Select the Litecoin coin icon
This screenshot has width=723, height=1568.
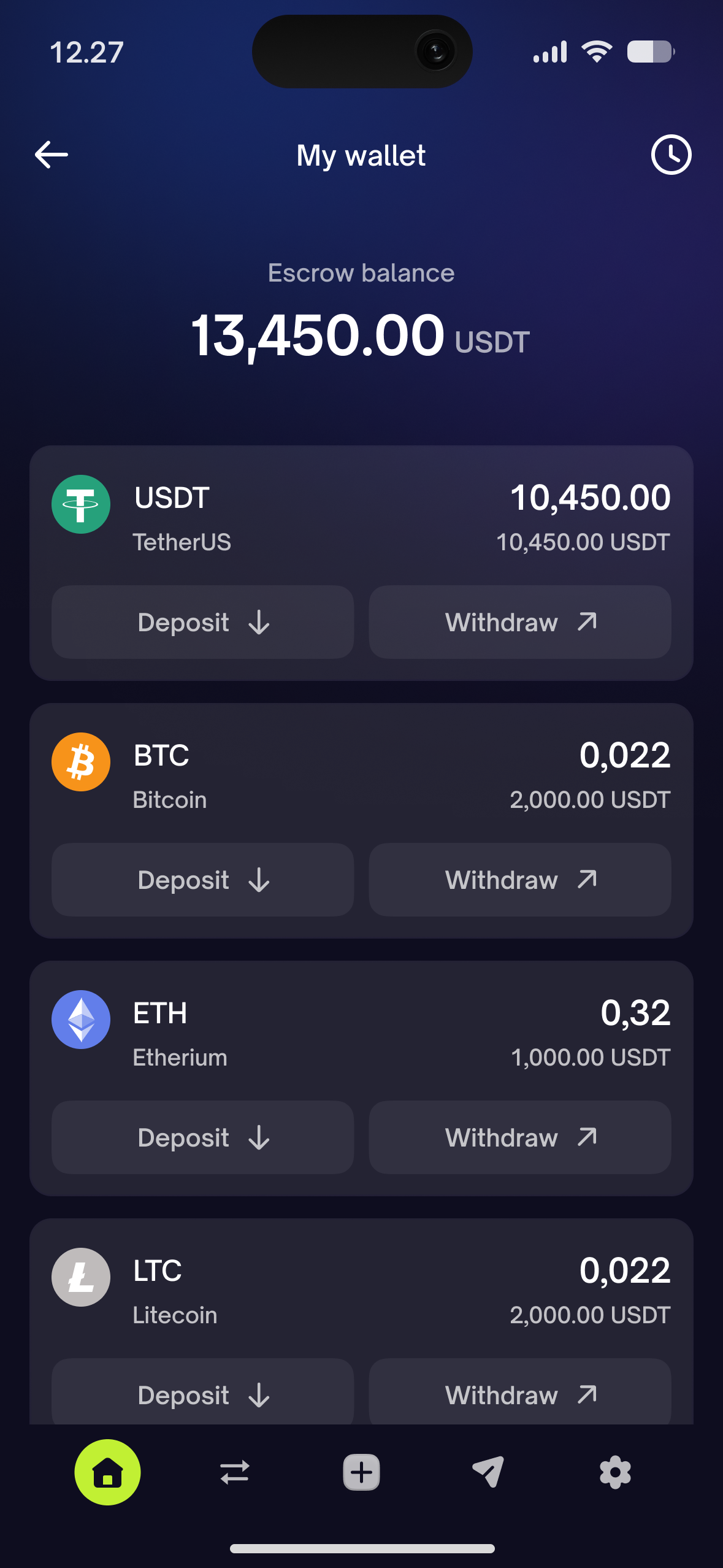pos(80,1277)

--

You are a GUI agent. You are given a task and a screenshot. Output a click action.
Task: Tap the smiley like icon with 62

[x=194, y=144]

◆ **SHORT TASK**
Write out the lines of the items verbatim, starting at the line that contains "You are a GUI" and ending at the line that contains "[x=194, y=144]".

◆ **TASK RESPONSE**
You are a GUI agent. You are given a task and a screenshot. Output a click action.
Task: Tap the smiley like icon with 62

[x=194, y=144]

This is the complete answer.